The other day, my boyfriend said something interesting to me. “You have such a tremendous vocabulary”, he lamented, right after I had declared that ‘ugh I can’t maths’, or something similarly erudite. “I wish you’d use it.” He had a point, so I have resolved to start reminding myself of good words in my arsenal that I don’t get out nearly often enough.
My very first word of the week – you see, I am determined to do things here after all, even if they really are only for myself – is lugubrious. According to Wikitionary:
LUGUBRIOUS: Gloomy, mournful or dismal, especially to an exaggerated degree.
“The poor lighting and sparse maintenance, plus the rarefied traffic on its wide boulevards, made the effect of Pyongyang on the tourist distinctly lugubrious.”

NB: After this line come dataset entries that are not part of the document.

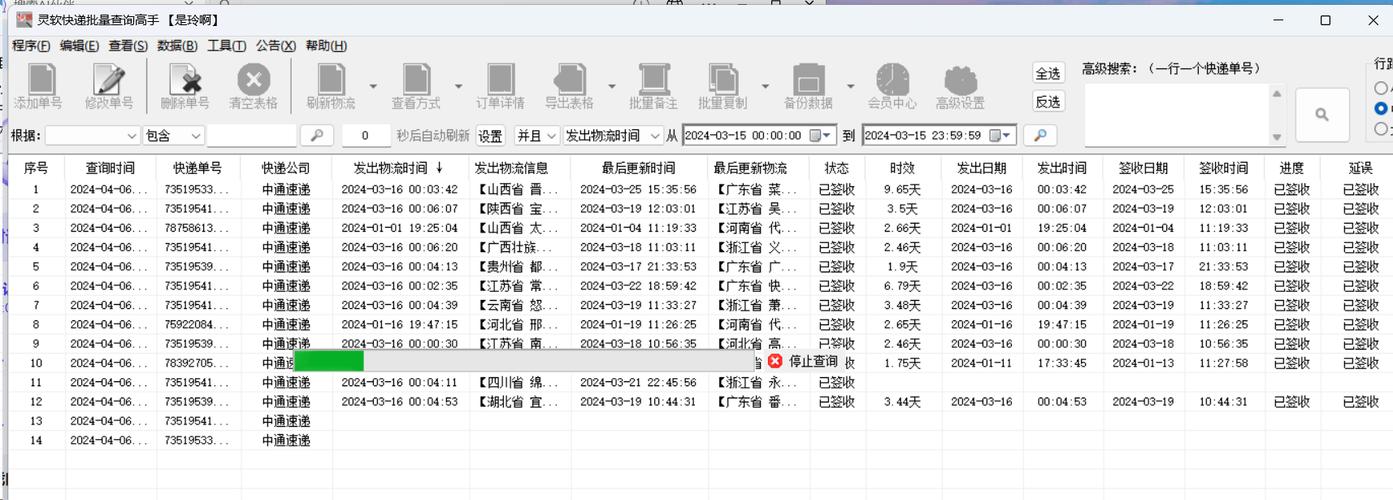Click the selected middle radio button
Screen dimensions: 1393x500
(1381, 108)
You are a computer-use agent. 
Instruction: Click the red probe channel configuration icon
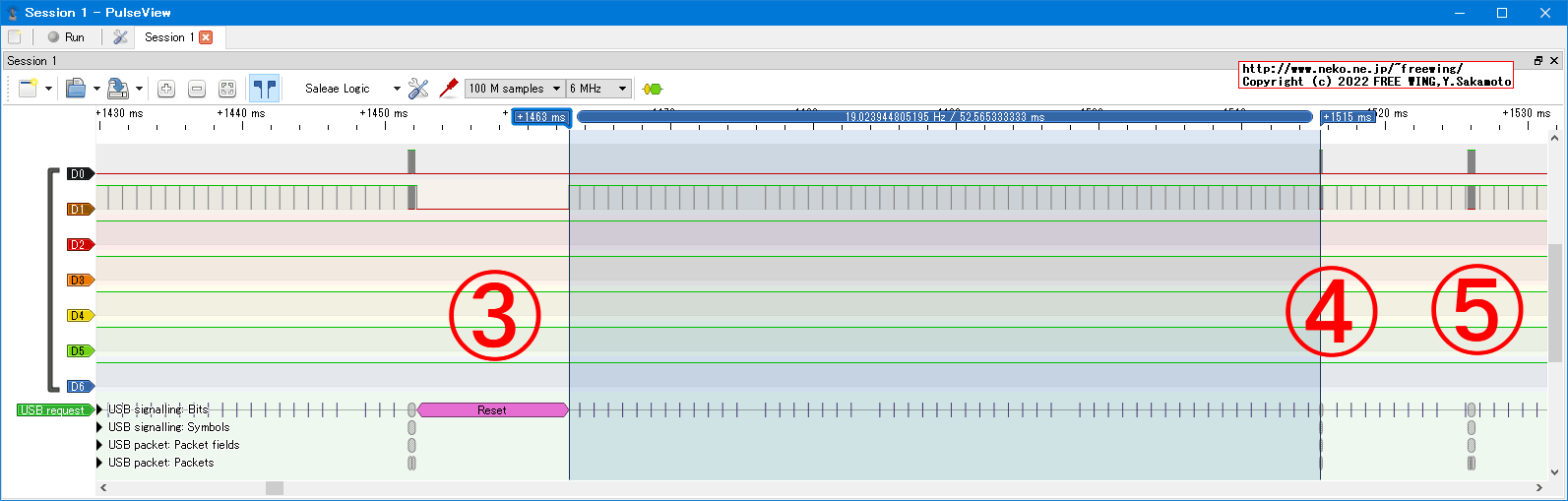[449, 88]
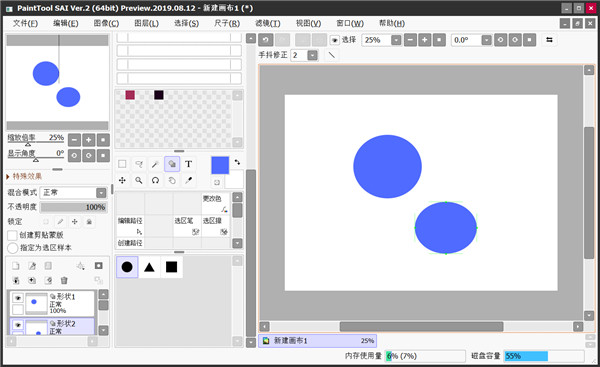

“His client’s lugubrious expression tipped off the detective that something lurked beneath her optimistic words.”
I have had, it must be said, something of a lugubrious few days. On Monday of last week, all was well with the world; I had a truly magnificent birthday, and was feeling optimistic about the future. On Wednesday I got back into the office of the new part-time job I’d been at for a week or two, and was told that the girl they’d got in to cover for me while I was at the zoo was so much faster than I was that they’d given the job to her instead.

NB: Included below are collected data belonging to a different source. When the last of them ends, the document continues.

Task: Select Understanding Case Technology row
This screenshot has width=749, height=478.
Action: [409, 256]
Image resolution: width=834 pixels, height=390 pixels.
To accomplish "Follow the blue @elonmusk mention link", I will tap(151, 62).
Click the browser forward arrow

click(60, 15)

For lots of reasons, I was entirely heartbroken. I don’t have an amazing history with office jobs – I’m good at writing and good at freelancing, but give me admin or data entry to do and apparently I turn into a blithering idiot – and I’d really hoped that this one would work out, not least because I could do with the extra money. And by “could do with”, I mean “couldn’t really do without”.
It’s been nearly a week now, and I think I’m finally starting to regain some equilibrium and crack on with all the various bits of my life I’ve neglected for days. It’s been an exercise in how very badly simply switching off for a short while can affect things: I’m staring now at a pile of laundry taller than I am, and a deadline that snuck past me when I was looking the other way, and a small heap of personal errands like getting things printed out and filling in forms and going to the post office to pick up a parcel.

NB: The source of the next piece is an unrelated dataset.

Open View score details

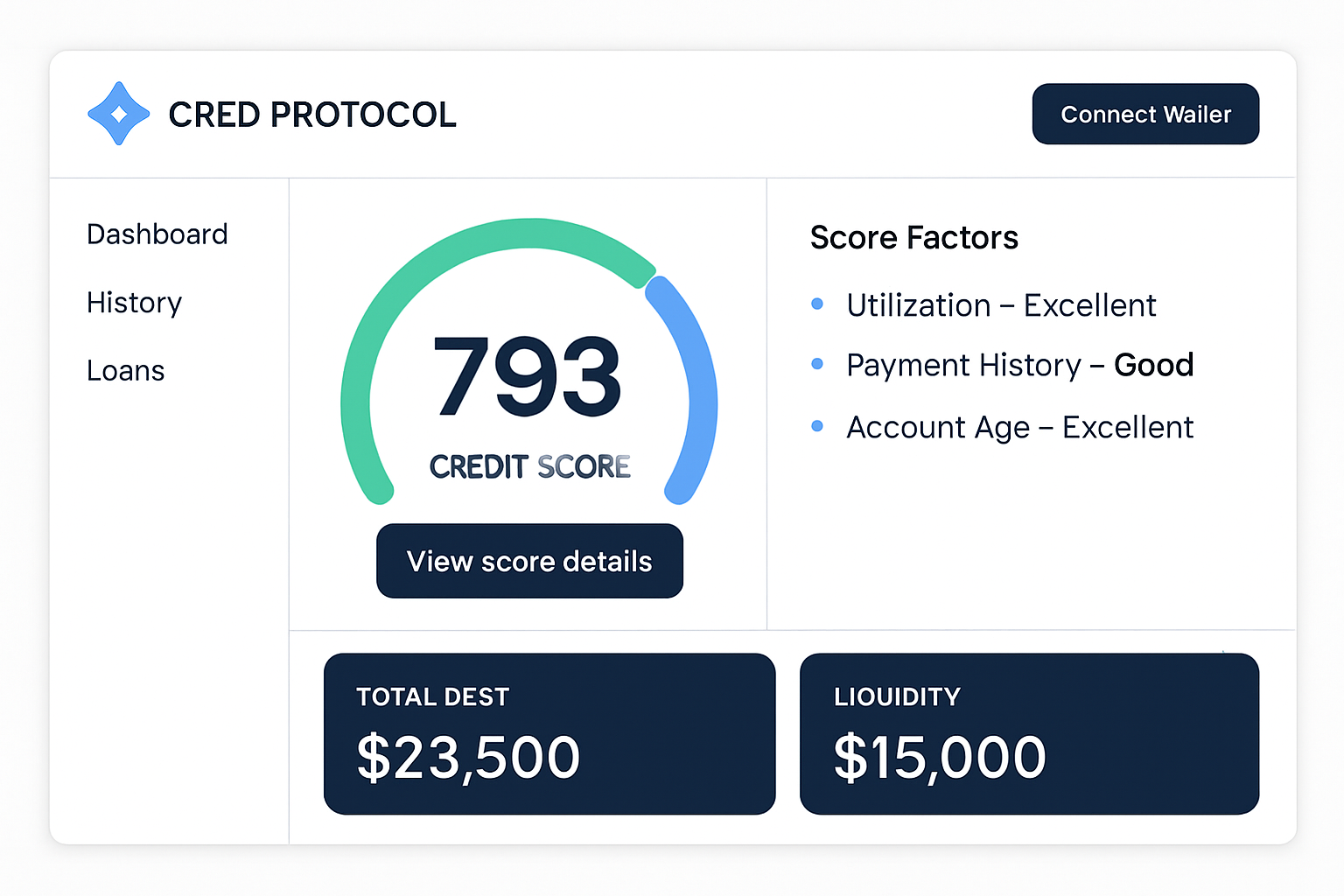528,561
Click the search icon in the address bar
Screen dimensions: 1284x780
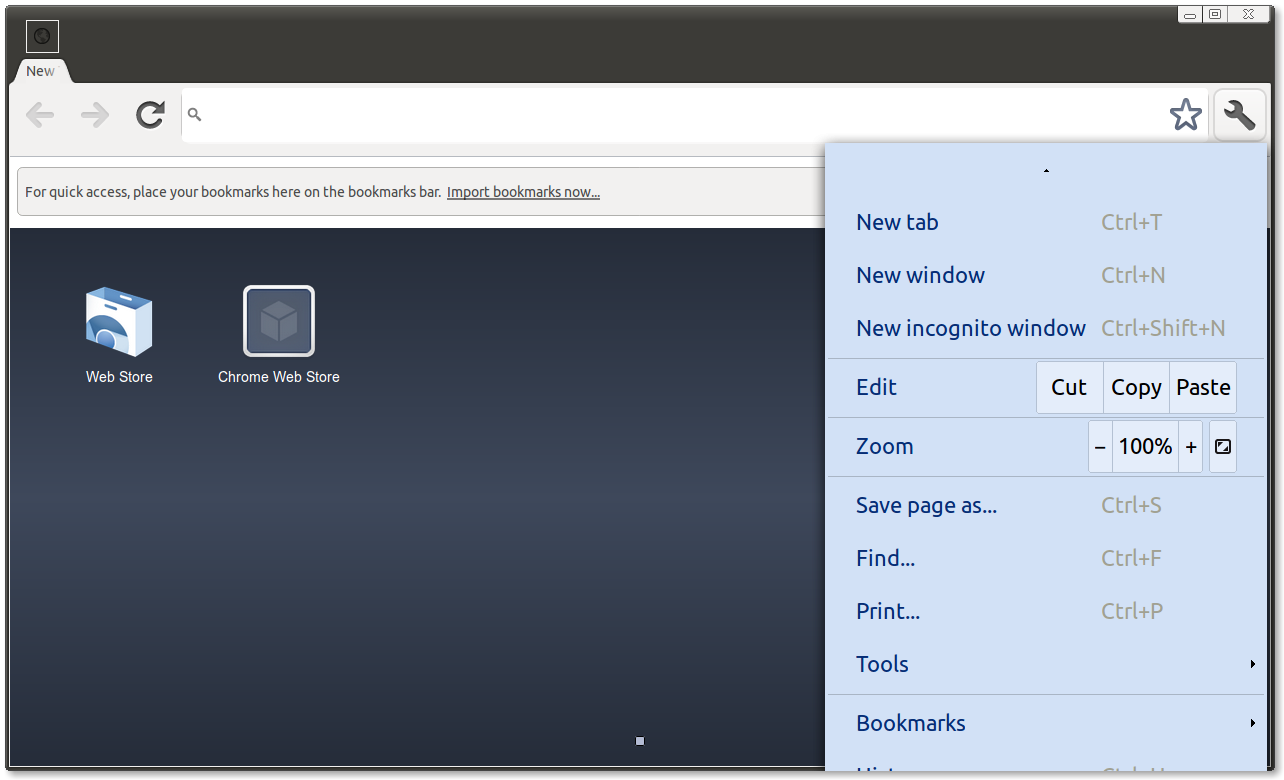point(194,114)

I’m glad that, at the moment, a lugubrious six days lasts only six days, and not the six weeks that it might have at other points in my life. I’m hopeful that I’m right, and that from tomorrow morning I really will make sure that all those things are sorted out and not neglected for any longer. And I’m certain that at half past three in the morning I should really be trying to sleep, and not sitting in bed with my netbook writing blog posts about adjectives.